R v Gross (Neville Emmanuel)

Date

20 December 1995

Legislation

Copyright Designs and Patents Act 1988 s107
Trade Marks Act 1938 s58A(1)(c)

Keywords

warrant to search; counterfeit video tapes; criminal offences; sentencing; custodial threshold; Federation Against Copyright Theft

Counsel

G King for Gross

Solicitors:

unknown

Judge:

Auld LJ; Ebsworth, Langley JJ.

Court:

Court of Appeal (Criminal Division)

Reported:

[1996] 2 Cr App R (S) 189

Summary:

On April 19, 1995 at the Crown Court at Southend the appellant, Neville Emmanuel Gross, pleaded guilty to two counts of copying a copyright work contrary to section 107(1)(a) of the Copyright Design and Patents Act 1988 and two counts of fraudulently using a trade mark contrary to section 58A(1)(c) of the Trade Marks Act 1938.

Police officers executed a search on Gross's home and were accompanied by a senior investigative officer from the Federation Against Copyright Theft (generally known as FACT) whose chief objective is the protection of the interests of its members against any infringement in the United Kingdom of their copyright in films, television programmes and all forms of audio visual recording. When the appellant was asked if he had any equipment used in the commission of crime involving video recording he replied, "Yes, it's upstairs". In the bedrooms the police found no less than 50 video recorders set up in banks, shelving containing numerous video tapes, printed labels and correspondence associated with video recording. The appellant freely admitted that the equipment was his. When he was arrested and cautioned he said that he understood all that and made it clear that he intended to plead guilty.

The police seized 971 video tapes, 753 of which were later found to contain unauthorised copies of work marketed or distributed by companies such as Walt Disney or Warner Brothers who were members of FACT, 270 video boxes and a large number of video inlay sleeves and topside labels. It was apparent that it was a professional operation on a significant scale carried on for profit at the expense of the owners of the copyright.

Gross had committed a series of offences, and one which was grossly aggravated by the rapidity with which it followed upon a conditional discharge for similar matters imposed only a few months earlier.

The Court of Appeal noted that it was apparent from the sentencing remarks that Judge Lockhart clearly understood the nature of this enterprise. It was, he remarked, an operation which had tremendous potential for profit, which required a great deal of investment, effort and planning. The appellant would have gained greatly had he not been caught and the industry and public would have been the losers. He said that it was behaviour for which only a custodial sentence could be justified, particularly in the light of the conditional discharge imposed for offences on a much lesser scale but a few months earlier.

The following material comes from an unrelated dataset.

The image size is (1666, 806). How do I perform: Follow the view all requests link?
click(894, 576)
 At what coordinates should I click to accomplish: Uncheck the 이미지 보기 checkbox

He also observed that this was a growing and illegal method of trading.

Gross, by virtue of the commission of the offences which he admitted, was in breach of a three-year conditional discharge imposed on February 9, 1994 at Redbridge Magistrates' Court for possessing a video recording of unclassified work for the purpose of supply and possessing a total of 65 copies of cinematograph films which he believed or had reason to believe were infringing copyright contrary to section 107(1)(c) of the Copyright Design and Patents Act 1988. In respect of those matters Judge Lockhart imposed sentences concurrent inter se of six months' imprisonment on each of the four offences, but consecutive to the sentence of 18 months, making a total sentence of two years' imprisonment. Gross then appealed against that sentence.

The Court of Appeal considered Gross's antecedents and personal circumstances and also considered the weight given by the trial judge to Gross's early guilty pleas. The Court of Appeal considered that, whilst the sentence was wholly correct in principle, it was too long overall. Taking account of the fact that the original offences were of a lesser magnitude, it came to the conclusion that sentences of six months imposed in respect of those sentences were too long and that a sentence of 18 months for the main offences also failed to take sufficient account of all the relevant factors in this case.

Decision:

It concluded that the sentences of 18 months should be quashed and there should be substituted for them concurrent sentences of nine months' imprisonment, that the sentences of six months' imprisonment in respect of the breach matters should be quashed and there should be sentences of three months concurrent inter se substituted. The three-month sentences was to be consecutive to the nine-month sentence, making a total sentence of 12 months, thereby reducing the sentence overall from two years to 12 months. To that extent the appeal was allowed.